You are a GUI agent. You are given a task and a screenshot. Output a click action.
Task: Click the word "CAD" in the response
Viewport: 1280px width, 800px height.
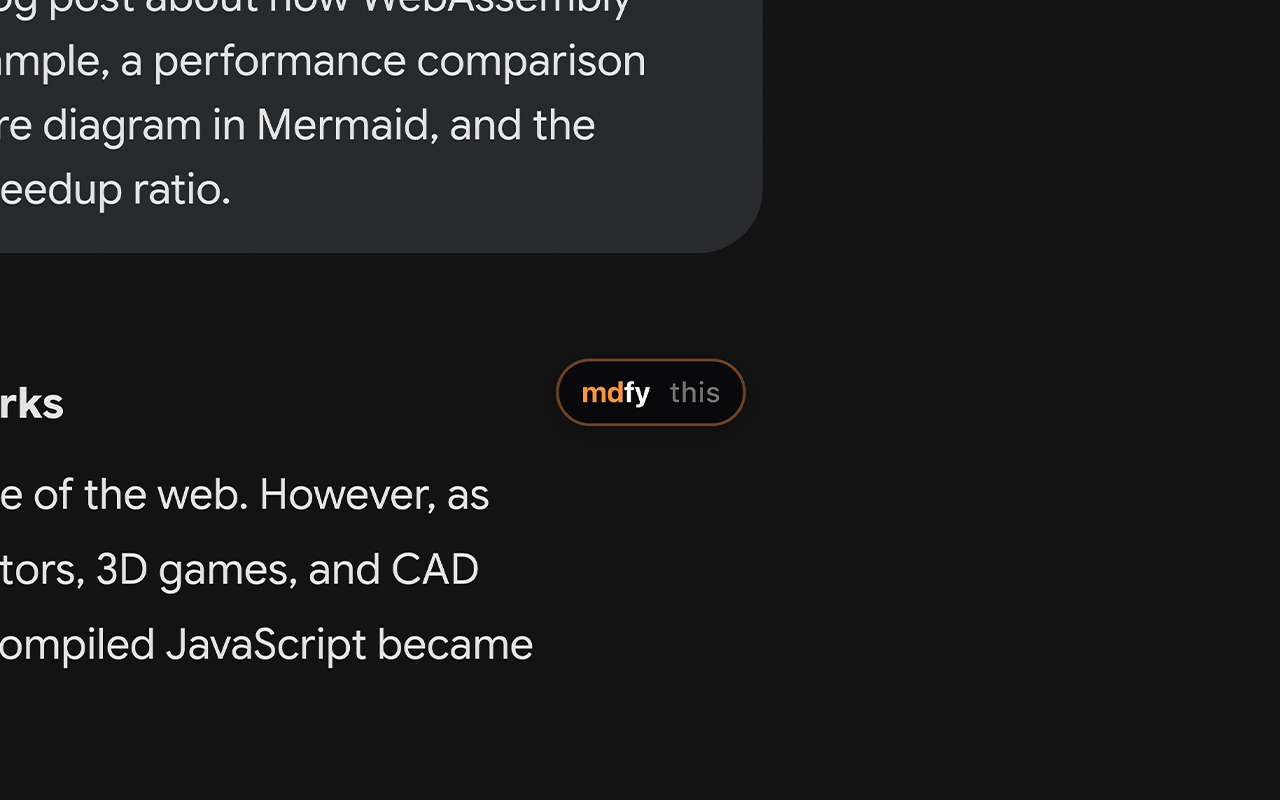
...
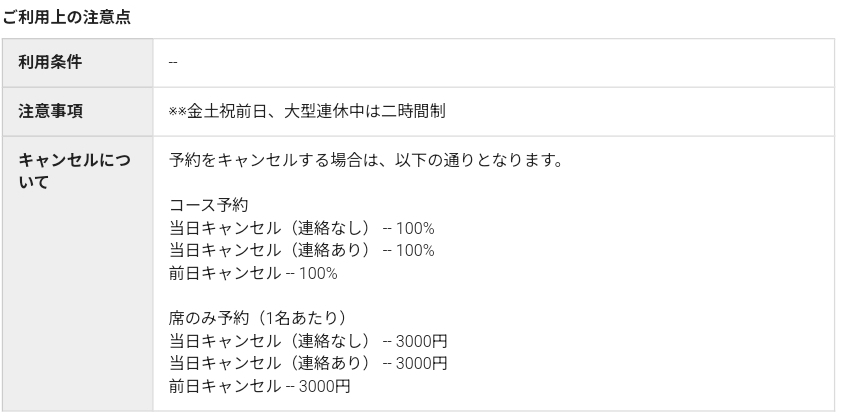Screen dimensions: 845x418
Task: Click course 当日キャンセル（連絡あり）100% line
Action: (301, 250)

> **TASK INSTRUCTIONS**: Look back at the entries above and repeat, unchanged, every line from the line holding "Task: Click the" through the line holding "Viewport: 1280px width, 800px height.".

> **ANSWER BELOW**:
Task: Click the word "CAD" in the response
Viewport: 1280px width, 800px height.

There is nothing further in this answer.